Stored data entries:

--- START ---

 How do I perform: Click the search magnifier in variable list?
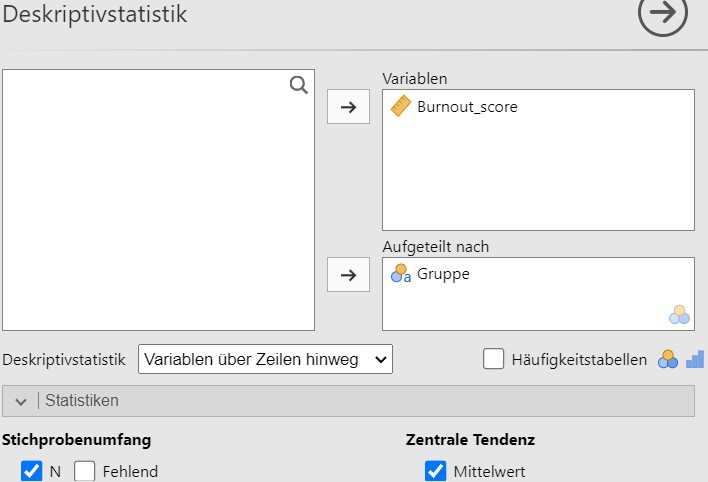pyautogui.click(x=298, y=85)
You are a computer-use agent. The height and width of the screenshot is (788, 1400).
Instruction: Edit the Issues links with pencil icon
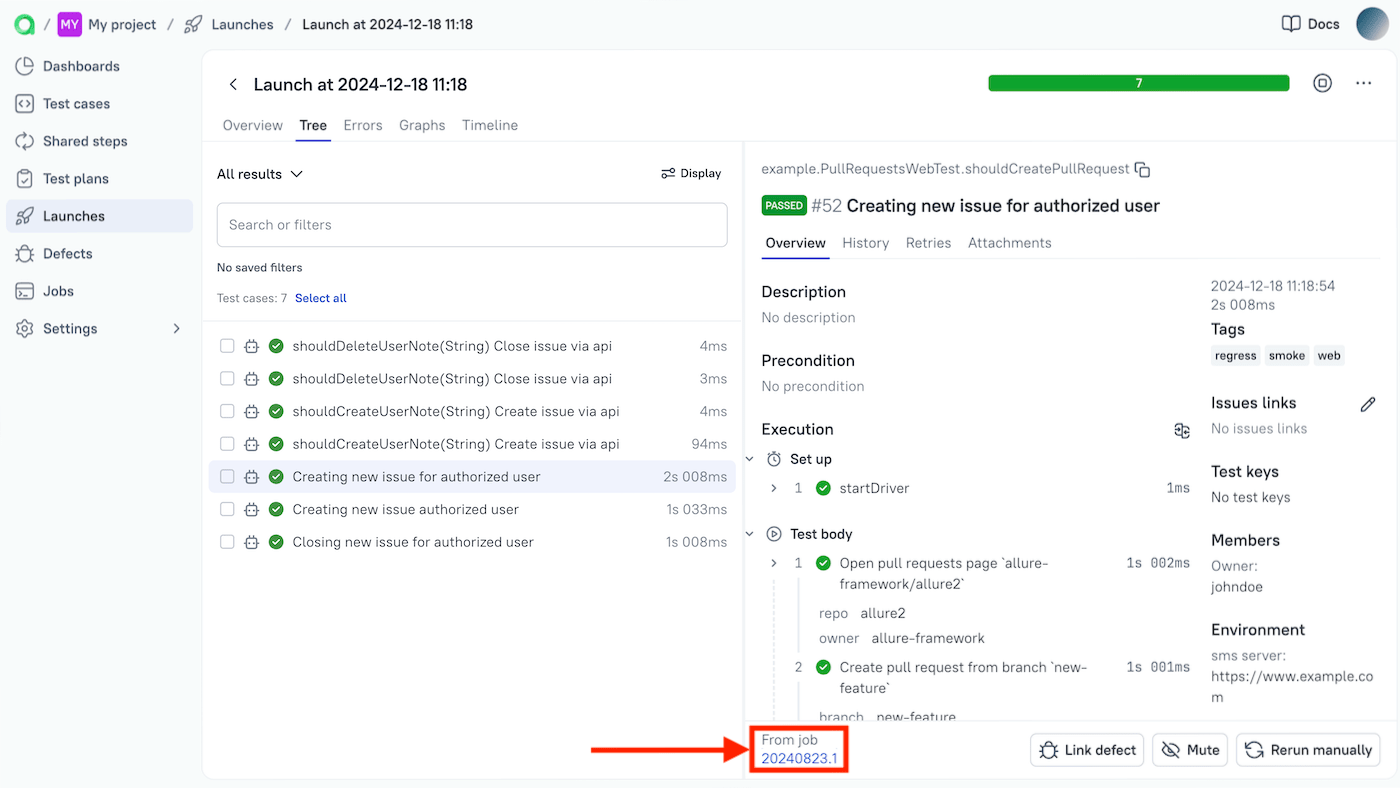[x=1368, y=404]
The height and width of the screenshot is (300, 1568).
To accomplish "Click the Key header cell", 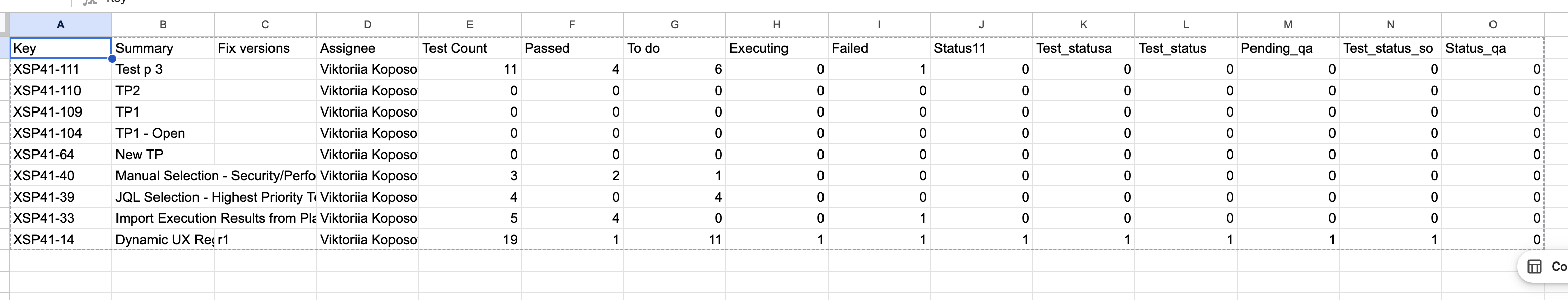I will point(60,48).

--- END ---

Instructions to follow:
Find the word "width" in the entries, then copy out every line that has it.

Answer area:
You are a computer-use agent. The height and width of the screenshot is (788, 1400).
The height and width of the screenshot is (300, 1568).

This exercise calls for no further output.